CHASE MORTGAGE FINANCE CORPORATION
PURCHASER
CHASE HOME FINANCE LLC
MORTGAGE LOAN SELLER
Dated as of November 1, 2006
$529,816,762 (APPROXIMATE)
Mortgage Loan Sale Agreement (the “Agreement”), dated as of November 1, 2006 between Chase Mortgage Finance Corporation, as purchaser (the “Purchaser”), and Chase Home Finance LLC, as seller (the “Mortgage Loan Seller”).
The Mortgage Loan Seller agrees to sell, and the Purchaser agrees to purchase, certain mortgage loans listed in Exhibit A hereto (the “Mortgage Loans”) as described herein. The Purchaser, a Delaware corporation with its principal place of business in Iselin, New Jersey, is a wholly-owned limited-purpose finance subsidiary of JPMorgan Chase & Co.
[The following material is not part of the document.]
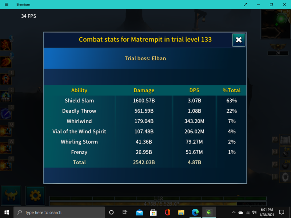The width and height of the screenshot is (291, 218).
Task: Activate the skill in slot 2
Action: tap(5, 96)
The Purchaser intends to deposit the Mortgage Loans into a trust and sell a series of Mortgage Pass-Through Certificates, Series 2006-S4 (the “Certificates”), evidencing interests in the Mortgage Loans under a Pooling and Servicing Agreement to be dated as of November 1, 2006 among the Purchaser, JPMorgan Chase Bank, N.A., as servicer, JPMorgan Chase Bank, N.A., as custodian and The Bank of New York Trust Company, N.A., as trustee (the “Trustee”) and paying agent (the “Paying Agent”), substantially in the form previously delivered by the Purchaser to the Mortgage Loan Seller (the “Pooling and Servicing Agreement”) and a Trust Agreement, dated as of November 1, 2006 among the Depositor, the Trustee and the Paying Agent (the “Trust Agreement”).
Pursuant to the Pooling and Servicing Agreement, the Purchaser will assign all of its right, title and interest in and to the Mortgage Loans to the Trustee for the benefit of the Certificateholders thereunder. The Certificates will consist of Class A Certificates (the “Class A Certificates”), Class M Certificates (the “Class M Certificates,” and together with the Class A Certificates, the Class B-1 Certificates and the Class B-2 Certificates, the “Offered Certificates”), and the Class B-1, Class B-2, Class B-3, Class B-4 and Class B-5 Certificates (collectively, the “Class B Certificates”) and will evidence specified interests in the pool of Mortgage Loans and certain other property held in trust under the Pooling and Servicing Agreement and the Trust Agreement. The Class M Certificates and the Class B Certificates, the aggregate original principal amount of which will initially equal approximately 3.30% and 1.45%, respectively, of the outstanding principal balance of the Mortgage Loans, will be subordinate to the Class A Certificates, the aggregate original principal amount of which will initially equal approximately 95.25% of the outstanding principal balance of the Mortgage Loans (such percentage referred to herein as the “Senior Percentage”).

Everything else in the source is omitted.